WORK TASK:
Within the records below is a range that opens at the line with "The width and height of the screenshot is (1679, 892)." and closes at the line with "This screenshot has width=1385, height=742.". Return that range word for word, both ends included, and only that range.
INFORMATION: Begin
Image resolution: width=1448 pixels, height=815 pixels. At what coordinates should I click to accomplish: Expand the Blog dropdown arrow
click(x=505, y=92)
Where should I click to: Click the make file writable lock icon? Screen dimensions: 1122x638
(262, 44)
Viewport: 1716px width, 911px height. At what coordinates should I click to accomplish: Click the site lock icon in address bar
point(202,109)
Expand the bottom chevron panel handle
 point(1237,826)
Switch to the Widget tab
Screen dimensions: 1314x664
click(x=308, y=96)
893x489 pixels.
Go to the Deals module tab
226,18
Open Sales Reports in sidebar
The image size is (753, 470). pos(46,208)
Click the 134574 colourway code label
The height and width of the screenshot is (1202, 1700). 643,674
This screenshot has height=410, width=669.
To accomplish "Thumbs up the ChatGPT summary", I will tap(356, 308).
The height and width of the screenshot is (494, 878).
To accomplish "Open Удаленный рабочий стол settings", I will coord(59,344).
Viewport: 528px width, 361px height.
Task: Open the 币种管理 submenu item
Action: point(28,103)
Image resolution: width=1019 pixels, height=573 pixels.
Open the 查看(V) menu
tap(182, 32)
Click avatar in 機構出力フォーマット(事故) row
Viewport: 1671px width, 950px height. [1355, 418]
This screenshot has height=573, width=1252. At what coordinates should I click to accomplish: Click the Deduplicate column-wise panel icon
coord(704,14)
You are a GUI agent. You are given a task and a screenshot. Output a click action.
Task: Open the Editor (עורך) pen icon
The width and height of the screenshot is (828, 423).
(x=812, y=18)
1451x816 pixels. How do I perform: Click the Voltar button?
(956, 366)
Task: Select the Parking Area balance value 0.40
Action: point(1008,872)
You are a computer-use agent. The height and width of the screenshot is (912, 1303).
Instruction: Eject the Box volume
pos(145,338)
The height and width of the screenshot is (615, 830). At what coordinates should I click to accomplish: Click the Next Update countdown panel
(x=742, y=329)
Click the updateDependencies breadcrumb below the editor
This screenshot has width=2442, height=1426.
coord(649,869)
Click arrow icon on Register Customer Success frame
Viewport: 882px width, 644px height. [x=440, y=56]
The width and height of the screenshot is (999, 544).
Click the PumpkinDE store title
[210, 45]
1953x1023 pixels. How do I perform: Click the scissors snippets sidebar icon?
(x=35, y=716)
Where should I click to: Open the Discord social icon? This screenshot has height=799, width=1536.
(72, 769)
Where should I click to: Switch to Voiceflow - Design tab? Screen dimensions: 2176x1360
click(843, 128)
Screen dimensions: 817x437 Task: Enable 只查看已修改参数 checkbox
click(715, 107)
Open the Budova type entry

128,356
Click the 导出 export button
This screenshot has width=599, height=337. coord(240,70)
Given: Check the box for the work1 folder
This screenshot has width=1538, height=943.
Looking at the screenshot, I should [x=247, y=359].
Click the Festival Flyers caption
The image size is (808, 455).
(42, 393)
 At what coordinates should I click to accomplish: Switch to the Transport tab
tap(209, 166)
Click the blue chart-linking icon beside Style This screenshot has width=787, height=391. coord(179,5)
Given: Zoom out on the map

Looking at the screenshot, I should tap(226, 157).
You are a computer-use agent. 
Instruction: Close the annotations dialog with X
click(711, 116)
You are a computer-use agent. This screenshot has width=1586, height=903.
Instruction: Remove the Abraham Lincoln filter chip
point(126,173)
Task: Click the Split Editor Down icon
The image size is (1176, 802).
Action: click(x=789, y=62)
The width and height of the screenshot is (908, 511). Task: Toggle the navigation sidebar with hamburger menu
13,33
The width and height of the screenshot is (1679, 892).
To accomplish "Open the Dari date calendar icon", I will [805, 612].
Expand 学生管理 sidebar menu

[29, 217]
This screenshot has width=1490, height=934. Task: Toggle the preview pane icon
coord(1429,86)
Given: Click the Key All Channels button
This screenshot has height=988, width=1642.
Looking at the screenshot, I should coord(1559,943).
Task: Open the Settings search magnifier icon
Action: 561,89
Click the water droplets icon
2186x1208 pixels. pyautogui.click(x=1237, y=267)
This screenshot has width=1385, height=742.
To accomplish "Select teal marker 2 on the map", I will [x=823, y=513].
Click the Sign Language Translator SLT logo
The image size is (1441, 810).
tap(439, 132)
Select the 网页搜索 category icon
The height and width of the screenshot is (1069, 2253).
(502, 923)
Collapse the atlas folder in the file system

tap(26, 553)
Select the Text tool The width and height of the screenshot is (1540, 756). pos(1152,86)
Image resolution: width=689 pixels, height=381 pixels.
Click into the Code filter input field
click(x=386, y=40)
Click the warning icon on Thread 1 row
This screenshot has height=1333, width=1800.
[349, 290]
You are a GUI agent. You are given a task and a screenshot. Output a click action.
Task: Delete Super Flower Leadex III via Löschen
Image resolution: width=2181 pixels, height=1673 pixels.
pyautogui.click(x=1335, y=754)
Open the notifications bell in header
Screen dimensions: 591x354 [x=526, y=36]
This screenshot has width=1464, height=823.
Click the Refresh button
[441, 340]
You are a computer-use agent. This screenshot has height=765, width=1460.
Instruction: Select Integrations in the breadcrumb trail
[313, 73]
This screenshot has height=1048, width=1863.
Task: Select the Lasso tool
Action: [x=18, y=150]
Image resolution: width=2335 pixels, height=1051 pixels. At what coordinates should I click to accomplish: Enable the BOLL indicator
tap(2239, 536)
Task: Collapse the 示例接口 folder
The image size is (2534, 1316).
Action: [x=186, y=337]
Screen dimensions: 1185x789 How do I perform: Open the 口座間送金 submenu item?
INFORMATION: End
EXERCISE RESPONSE:
The width and height of the screenshot is (1679, 892).
To accomplish "Open the Dari date calendar icon", I will [805, 612].
Expand 学生管理 sidebar menu

[29, 217]
This screenshot has width=1490, height=934. Task: Toggle the preview pane icon
coord(1429,86)
Given: Click the Key All Channels button
This screenshot has height=988, width=1642.
Looking at the screenshot, I should coord(1559,943).
Task: Open the Settings search magnifier icon
Action: 561,89
Click the water droplets icon
2186x1208 pixels. pyautogui.click(x=1237, y=267)
This screenshot has width=1385, height=742.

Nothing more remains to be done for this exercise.